Entre 2001 et 2011, le FBI rapporte que plus de 100 millions de vérifications d'antécédents Brady Act ont été effectuées, ce qui a entraîné le refus de plus de 700 000 achats d'armes à feu. Les personnes qui peuvent se voir interdire d'acheter une arme à feu à la suite des données obtenues à partir de la vérification des antécédents du NICS comprennent :
- Les criminels condamnés et les personnes mises en examen pour un crime
- Les fugitifs de la justice
- Consommateurs de drogues ou toxicomanes illégaux
- Les personnes qui ont été jugées mentalement incapables
- Étrangers en situation irrégulière et étrangers en situation régulière admis avec un visa de non-immigrant
- Les personnes qui ont été renvoyées de l'armée de manière déshonorante
- Les personnes qui ont renoncé à leur citoyenneté américaine
- Personnes sous ordonnance de non-communication pour violence domestique
- Personnes reconnues coupables de délits de violence domestique
Noter: En vertu de la loi fédérale actuelle, le fait d'être inscrit sur le Liste de surveillance des terroristes du FBI en tant que terroriste présumé ou confirmé n'est pas un motif de refus d'achat d'une arme à feu.
Résultats possibles d'une vérification des antécédents de la loi Brady
Une vérification des antécédents d'un acheteur d'armes à feu Brady Act peut avoir cinq résultats possibles.
- 76 pour cent - Antécédents criminels d'un crime
- 8 pour cent - Antécédents criminels de violence domestique
- 6 pour cent - Antécédents criminels d'autres infractions (multiples DUI, mandats non-NCIC, etc.)
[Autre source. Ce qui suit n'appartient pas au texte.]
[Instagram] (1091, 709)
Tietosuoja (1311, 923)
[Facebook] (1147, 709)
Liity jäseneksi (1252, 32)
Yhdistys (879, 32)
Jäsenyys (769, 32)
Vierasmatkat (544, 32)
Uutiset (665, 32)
- 3 pour cent - Antécédents criminels de toxicomanie
- 3 pour cent - Ordonnances d'éloignement pour violence domestique
Raisons typiques du refus d'achat d'armes à feu
Au cours des sept premiers mois au cours desquels les vérifications des antécédents des acheteurs d'armes à feu Brady Act ont été effectuées, les raisons du refus d'achat d'armes à feu se sont réparties comme suit :
Qu'en est-il de l'échappatoire du salon des armes à feu ?
Alors que le Brady Act a bloqué plus de trois millions de ventes d'armes à acheteurs interdits depuis son entrée en vigueur en 1994, les défenseurs du contrôle des armes à feu affirment que jusqu'à 40% des ventes d'armes à feu se produisent dans le cadre de transactions sans poser de questions qui ont souvent lieu sur Internet ou lors d'expositions d'armes à feu où, dans la plupart des États, la vérification des antécédents n'est pas requise.
À la suite de ce soi-disant échappatoire au salon des armes à feu , la Brady Campaign to Prevent Gun Violence estime qu'environ 22 % de toutes les ventes d'armes à feu à l'échelle nationale ne sont pas soumises aux vérifications des antécédents Brady.
Dans un effort pour combler l'échappatoire, le Fix Gun Checks Act de 2015 (H.R. 3411) a été présenté à la Chambre des représentants le 29 juillet 2015. Le projet de loi, parrainé par la représentante Jackie Speier (D-Californie), exigerait une vérification des antécédents de la loi Brady pour toutes les ventes d'armes à feu, y compris les ventes effectuées sur Internet et aux expositions d'armes à feu. Depuis 2013, six États ont promulgué des lois similaires.